Amantadin, ein NMDA-Antagonist, der für frühe Stadien der Parkinson-Krankheit indiziert ist, sollte als mögliche Zusatzbehandlung in Betracht gezogen werden, obwohl seine physikalische Toxizität und seine psychotomimetischen Wirkungen Vorsicht erfordern. Dopaminagonisten sind im Allgemeinen nicht indiziert, da sie eine Psychose verschlimmern können.
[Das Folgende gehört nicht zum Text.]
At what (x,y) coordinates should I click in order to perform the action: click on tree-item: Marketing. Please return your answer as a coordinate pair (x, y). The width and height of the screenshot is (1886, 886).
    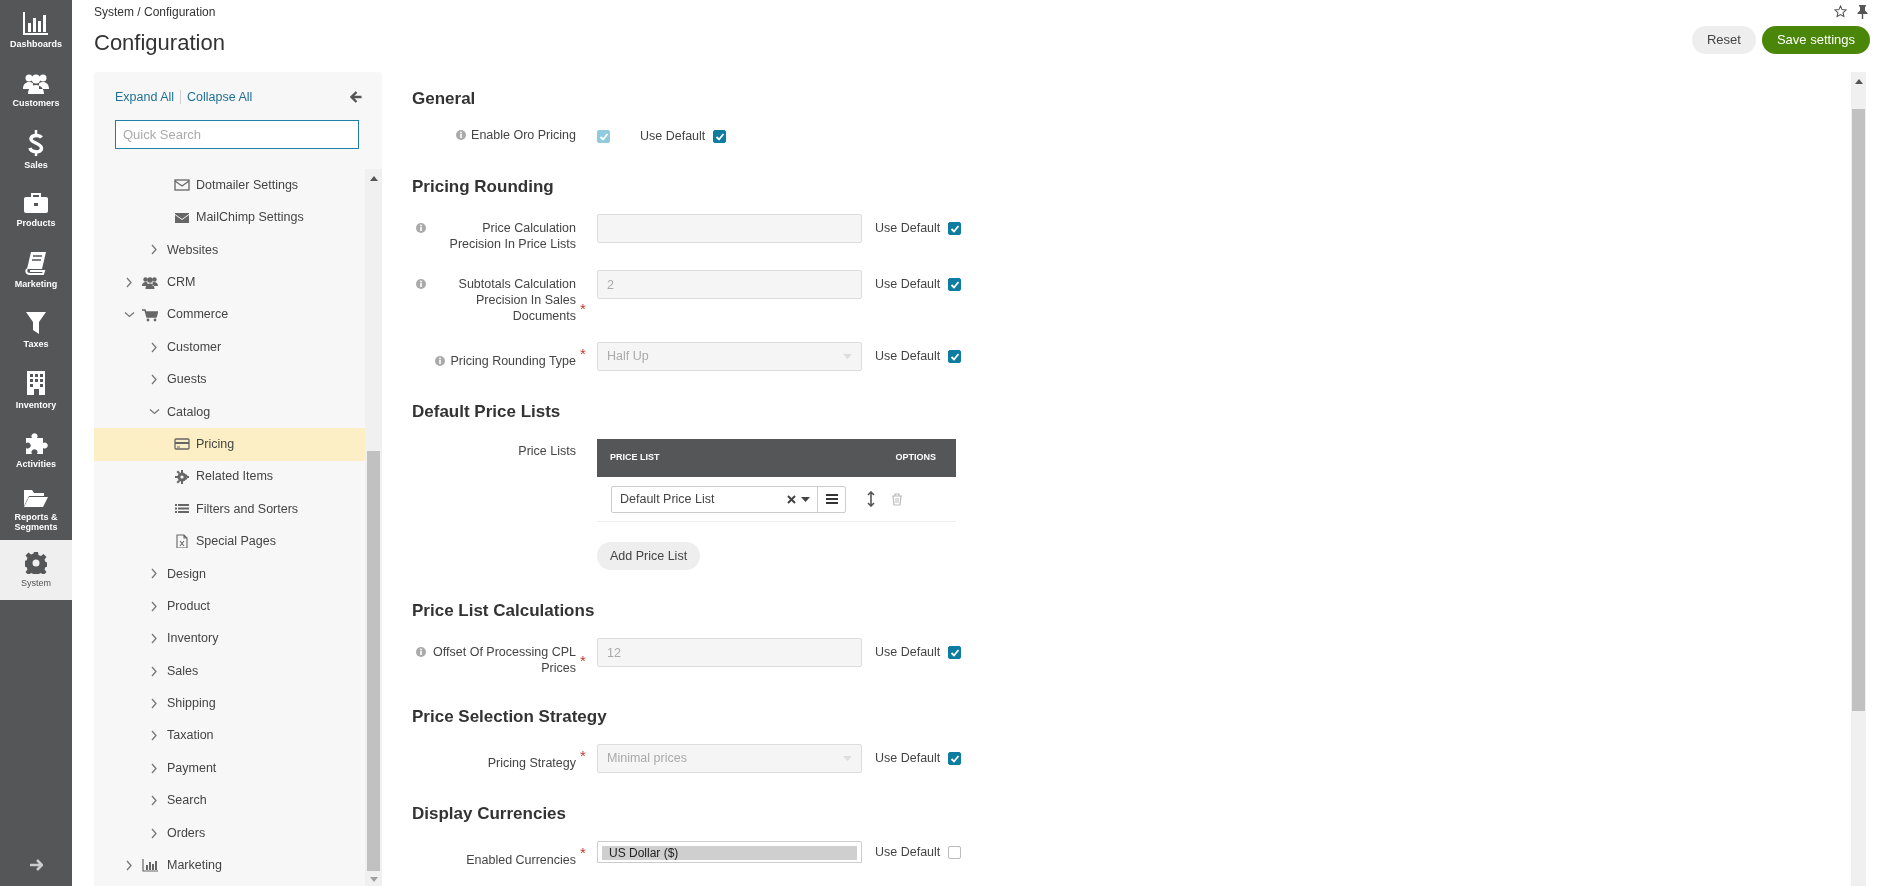
    Looking at the image, I should click on (230, 866).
D2-Rezeptoren neigen dazu, nach längerer Exposition gegenüber Antipsychotika und anderen D2-Antagonisten hochreguliert zu werden, und dieser Kompensationsmechanismus kann sowohl die Entwicklung einer Spätdyskinesie als auch eine erhöhte Empfindlichkeit gegenüber den psychotomimetischen Wirkungen von Dopaminagonisten begünstigen. Diese Option kann in Betracht gezogen werden, wenn das problematische Neuroleptikum abgesetzt wurde und die Akathisie trotz der Behandlung mit Erstlinienmedikamenten trotz des erheblichen Risikos einer Überempfindlichkeitspsychose bestehen bleibt.

Mu-Opioidrezeptoragonisten können als letzter Ausweg bei der pharmakologischen Behandlung einer akuten Akathisie in Betracht gezogen werden und sind eine Option, die bei Krankenhaus- oder Pflegeheimpatienten in Betracht gezogen werden sollte, die auf andere Behandlungen nicht ausreichend ansprechen.

 Schlussfolgerungen

Akathisie ist eine der häufigsten Nebenwirkungen von Antipsychotika und diejenige, die am wahrscheinlichsten zum Abbruch der Behandlung und zu unerwünschten klinischen Ergebnissen führt.

Auch wenn es mit anderen Medikamenten in den Griff zu bekommen ist, ist es in der Regel die beste Lösung, das auslösende Mittel abzusetzen.

Die Behandlung stellt eine Herausforderung dar, da die Erkrankung nach dem Absetzen von Antipsychotika bestehen bleiben kann und eine längere Behandlung erforderlich ist, um eine Linderung der Symptome zu erreichen. Darüber hinaus birgt ein abruptes oder sogar schrittweises Absetzen des Antipsychotikums auf lange Sicht erhebliche Risiken aufgrund der Hochregulierung des D2-Rezeptors und des Risikos einer Rebound-Psychose.